Stored records:
----------------------------------------

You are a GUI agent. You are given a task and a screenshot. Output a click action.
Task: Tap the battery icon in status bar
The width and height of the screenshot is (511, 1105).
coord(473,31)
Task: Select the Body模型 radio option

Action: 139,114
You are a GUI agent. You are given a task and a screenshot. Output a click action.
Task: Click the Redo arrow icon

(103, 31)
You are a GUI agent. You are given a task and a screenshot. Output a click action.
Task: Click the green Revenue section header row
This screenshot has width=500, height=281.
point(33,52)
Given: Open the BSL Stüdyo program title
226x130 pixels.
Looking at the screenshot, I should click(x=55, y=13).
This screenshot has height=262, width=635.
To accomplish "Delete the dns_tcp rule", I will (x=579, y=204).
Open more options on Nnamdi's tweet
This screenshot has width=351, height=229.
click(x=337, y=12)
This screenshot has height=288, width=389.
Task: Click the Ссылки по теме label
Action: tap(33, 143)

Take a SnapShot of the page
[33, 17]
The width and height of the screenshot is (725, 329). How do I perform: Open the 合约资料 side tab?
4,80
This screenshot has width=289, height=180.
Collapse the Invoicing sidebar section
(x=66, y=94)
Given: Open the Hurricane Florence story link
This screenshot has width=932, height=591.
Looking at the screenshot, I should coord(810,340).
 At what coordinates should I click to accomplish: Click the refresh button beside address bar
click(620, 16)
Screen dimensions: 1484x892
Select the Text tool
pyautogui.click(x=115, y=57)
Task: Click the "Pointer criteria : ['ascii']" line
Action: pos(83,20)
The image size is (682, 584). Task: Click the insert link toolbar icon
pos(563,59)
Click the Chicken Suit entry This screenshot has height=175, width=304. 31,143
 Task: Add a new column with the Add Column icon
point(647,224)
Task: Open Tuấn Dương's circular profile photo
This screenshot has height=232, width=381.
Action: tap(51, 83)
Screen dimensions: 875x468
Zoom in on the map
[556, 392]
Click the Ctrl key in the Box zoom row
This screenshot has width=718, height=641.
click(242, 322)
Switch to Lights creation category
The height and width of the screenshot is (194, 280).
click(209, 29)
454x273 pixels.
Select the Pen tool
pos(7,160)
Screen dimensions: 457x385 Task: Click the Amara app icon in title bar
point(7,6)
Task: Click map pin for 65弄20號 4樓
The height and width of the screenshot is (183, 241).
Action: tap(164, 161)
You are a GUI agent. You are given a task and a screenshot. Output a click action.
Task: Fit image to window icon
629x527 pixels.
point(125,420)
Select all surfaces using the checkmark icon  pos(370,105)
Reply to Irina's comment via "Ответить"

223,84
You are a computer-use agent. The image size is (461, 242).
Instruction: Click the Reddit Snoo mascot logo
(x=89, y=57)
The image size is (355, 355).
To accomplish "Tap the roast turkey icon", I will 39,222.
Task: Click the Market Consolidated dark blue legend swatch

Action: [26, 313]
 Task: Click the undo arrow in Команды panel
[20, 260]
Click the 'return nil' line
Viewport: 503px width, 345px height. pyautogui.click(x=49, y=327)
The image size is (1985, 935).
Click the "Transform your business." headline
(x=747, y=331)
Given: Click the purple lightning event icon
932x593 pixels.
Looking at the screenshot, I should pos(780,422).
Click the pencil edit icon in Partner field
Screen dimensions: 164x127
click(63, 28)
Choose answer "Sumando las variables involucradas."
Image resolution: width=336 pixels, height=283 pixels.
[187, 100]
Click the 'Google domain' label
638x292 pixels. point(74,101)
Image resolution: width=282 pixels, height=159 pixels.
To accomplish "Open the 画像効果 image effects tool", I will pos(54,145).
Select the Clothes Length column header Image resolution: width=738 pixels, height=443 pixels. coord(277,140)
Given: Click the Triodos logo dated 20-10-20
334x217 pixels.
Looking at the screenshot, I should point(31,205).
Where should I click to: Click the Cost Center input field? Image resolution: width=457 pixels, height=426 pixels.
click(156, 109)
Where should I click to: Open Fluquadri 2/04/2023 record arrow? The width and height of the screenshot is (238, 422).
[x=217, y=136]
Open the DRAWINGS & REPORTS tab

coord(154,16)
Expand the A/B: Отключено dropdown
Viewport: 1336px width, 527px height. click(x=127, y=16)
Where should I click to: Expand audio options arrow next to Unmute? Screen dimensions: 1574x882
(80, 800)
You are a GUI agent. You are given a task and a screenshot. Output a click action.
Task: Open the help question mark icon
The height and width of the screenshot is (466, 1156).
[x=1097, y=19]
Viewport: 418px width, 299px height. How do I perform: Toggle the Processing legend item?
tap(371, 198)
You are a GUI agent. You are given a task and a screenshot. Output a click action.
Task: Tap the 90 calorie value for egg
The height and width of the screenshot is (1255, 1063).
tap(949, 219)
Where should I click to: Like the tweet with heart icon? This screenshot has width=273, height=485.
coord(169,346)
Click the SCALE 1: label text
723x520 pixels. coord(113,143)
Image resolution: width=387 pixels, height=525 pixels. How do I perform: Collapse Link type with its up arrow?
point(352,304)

----------------------------------------

* [Exercise objective] Give the lines again, exactly as they stand, from the beginning of the data through the line with "Open more options on Nnamdi's tweet".

* [Response]
You are a GUI agent. You are given a task and a screenshot. Output a click action.
Task: Tap the battery icon in status bar
The width and height of the screenshot is (511, 1105).
coord(473,31)
Task: Select the Body模型 radio option

Action: 139,114
You are a GUI agent. You are given a task and a screenshot. Output a click action.
Task: Click the Redo arrow icon

(103, 31)
You are a GUI agent. You are given a task and a screenshot. Output a click action.
Task: Click the green Revenue section header row
This screenshot has width=500, height=281.
point(33,52)
Given: Open the BSL Stüdyo program title
226x130 pixels.
Looking at the screenshot, I should click(x=55, y=13).
This screenshot has height=262, width=635.
To accomplish "Delete the dns_tcp rule", I will (x=579, y=204).
Open more options on Nnamdi's tweet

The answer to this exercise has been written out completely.